Singapore business culture
I’m involved in a research project at a university, for which there are three bosses in three separate departments and about 24 research assistants, all told. Although the three bosses meet regularly, the three departments normally have nothing to do with each other, so it’s important to foster a system of collaboration. Hah! you exclaim – that’ll never work; look at General Motors, where design, marketing and manufacture were in three separate buildings. And indeed you have a point; the bosses of the project have a limited understanding of what’s going on at lower levels, and where the project is going.

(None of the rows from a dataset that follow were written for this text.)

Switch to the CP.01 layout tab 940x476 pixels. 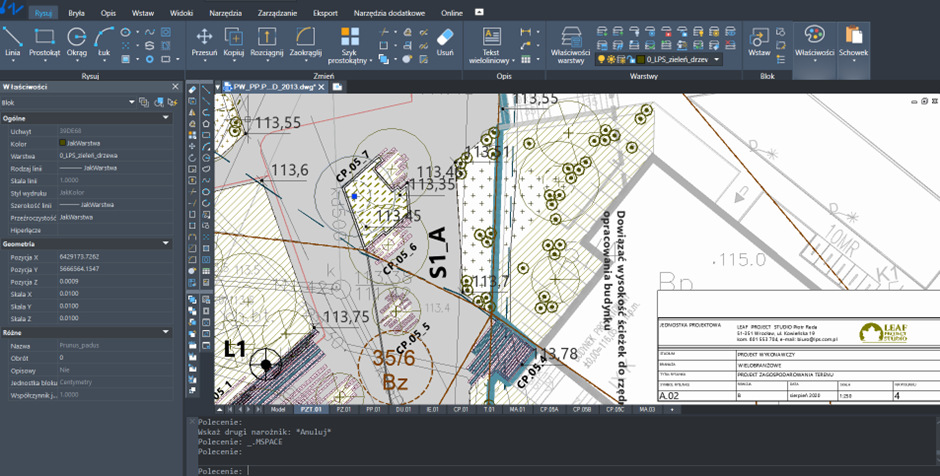coord(462,409)
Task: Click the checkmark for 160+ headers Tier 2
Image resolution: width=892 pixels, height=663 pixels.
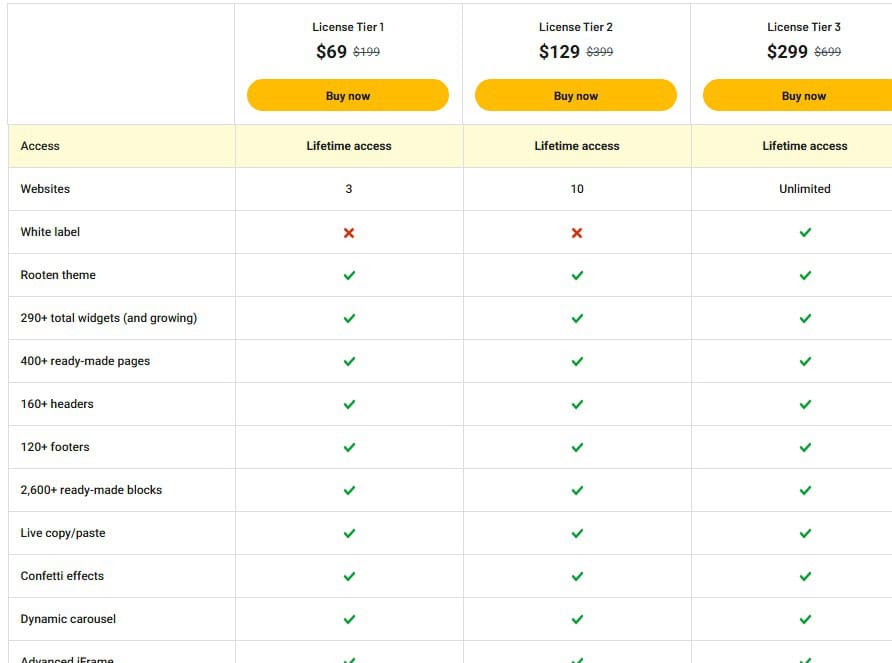Action: click(x=576, y=404)
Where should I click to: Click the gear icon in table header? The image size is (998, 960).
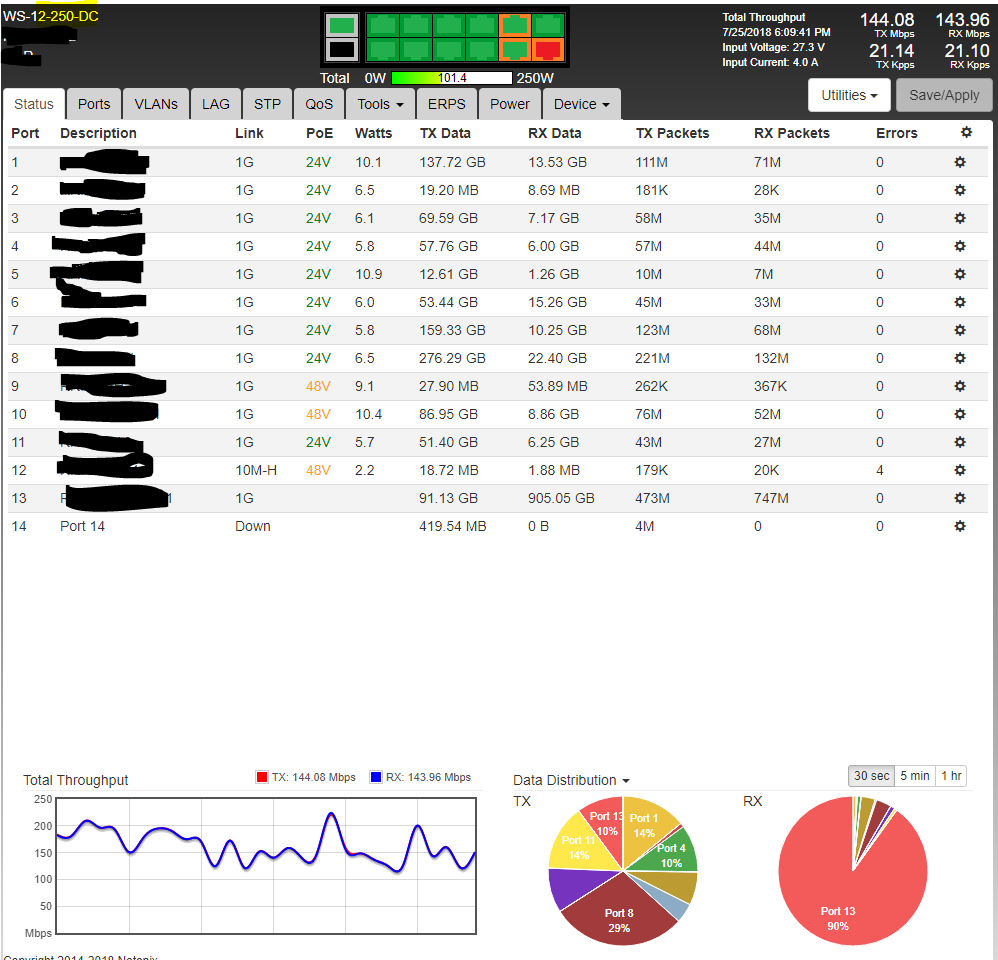pos(965,133)
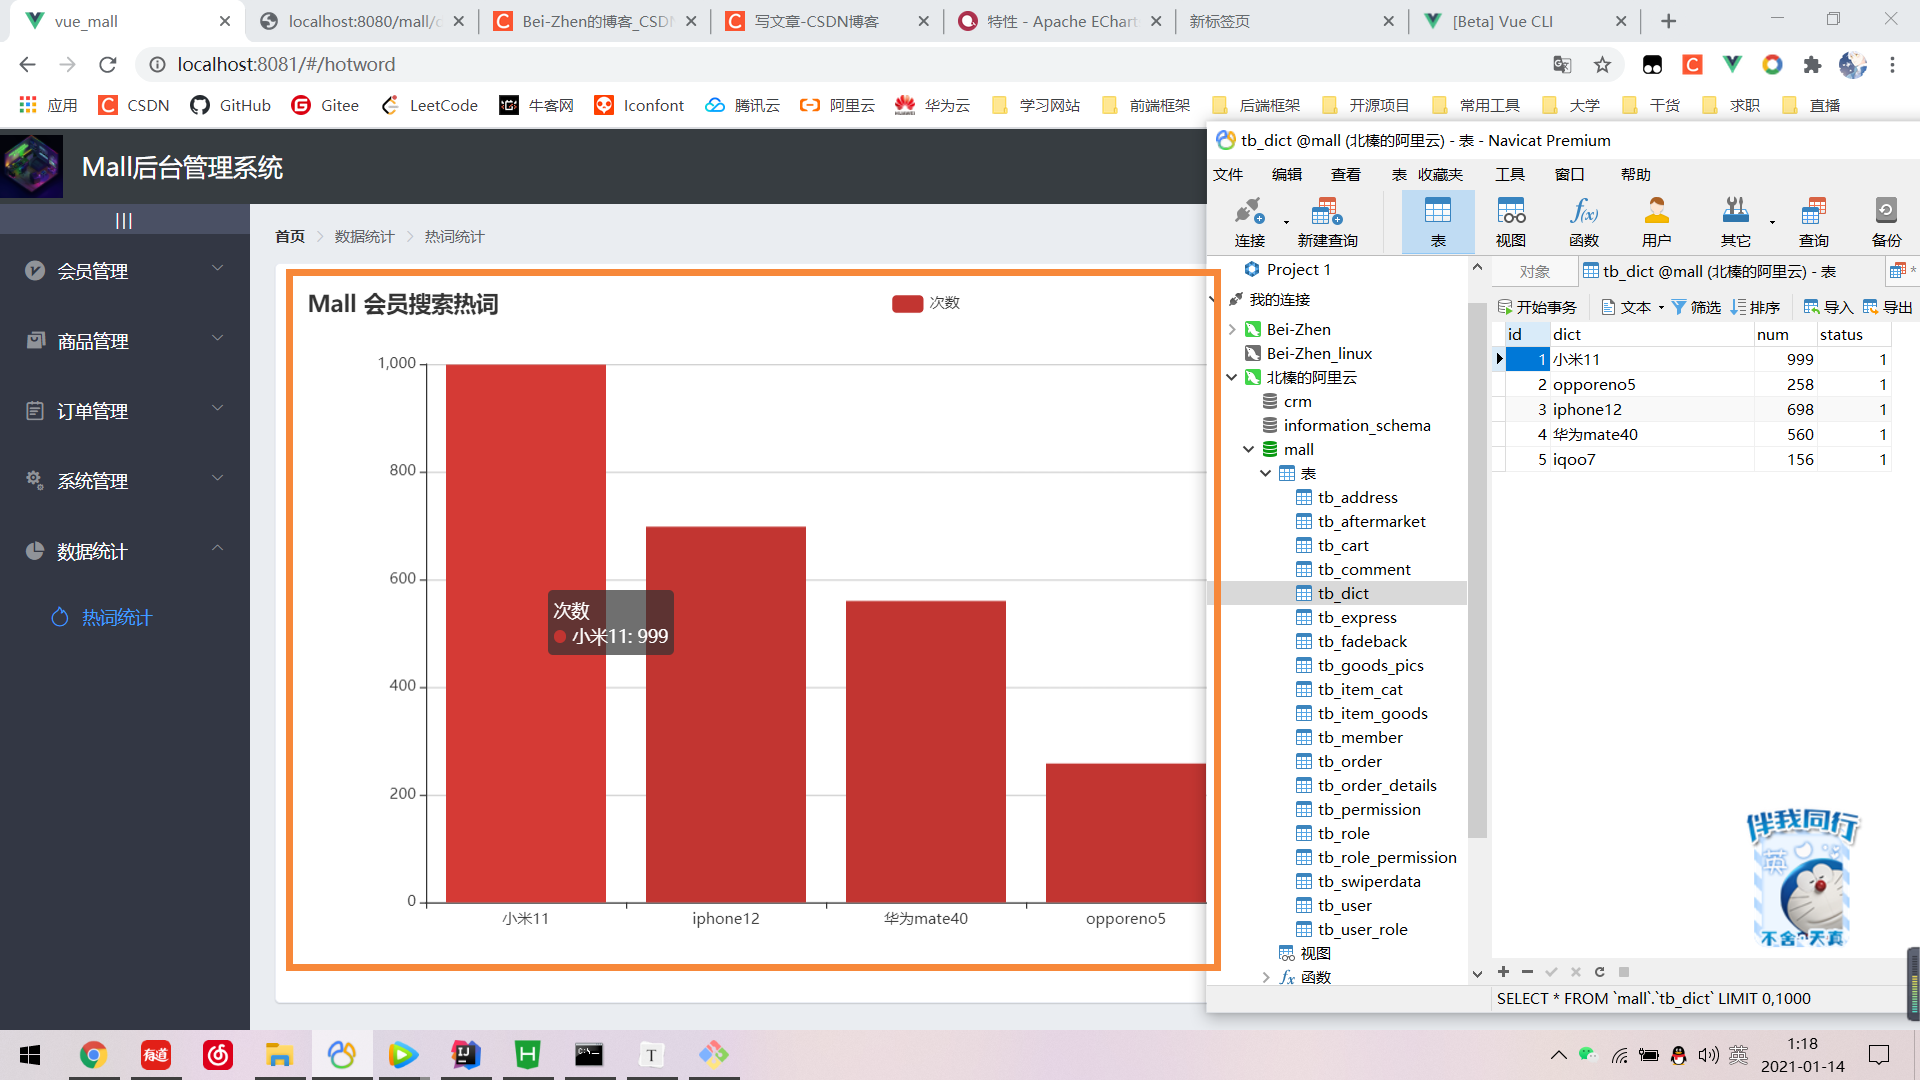Expand the Bei-Zhen connection node

[1232, 329]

Fortunately for the project, the underlings do sometimes speak to each other. They can work together to solve problems, but when they hit a snag, what happens? Do they report to their bosses that something is not workable, that it is incompatible with the aims of the project, or that they need more workers with specific skills? Nope.
For Singaporean workers (and this is probably true of Chinese culture in general), it’s taboo to tell the boss that 1) you can’t do something; 2) the rapid changes the boss demands don’t make sense for the project; 3) something is not working. You could cause the boss to lose face, or to shoot the messenger. You can’t actually cause the boss to do something positive, and thus improve the project’s chances for success. So you keep muddling along, overworked, at a futile task.
Loyalty is to the boss, not to the project at hand. Presumably, the boss’s godlike status will ensure that s/he will magically come to know that there’s something wrong, and will fix it. Or perhaps the boss’s boss will descend from the clouds and correct the boss, who will then be in a position to correct you. In either case, the culture attributes omniscience to the overseers, which is a recipe for lower-level zombie-like behavior and ultimate failure.
So it’s hard to see how any project can succeed in this culture. Maybe there’s a test for all potential bosses to pass, which requires evidence of godly prescience. If so, I’d like to watch!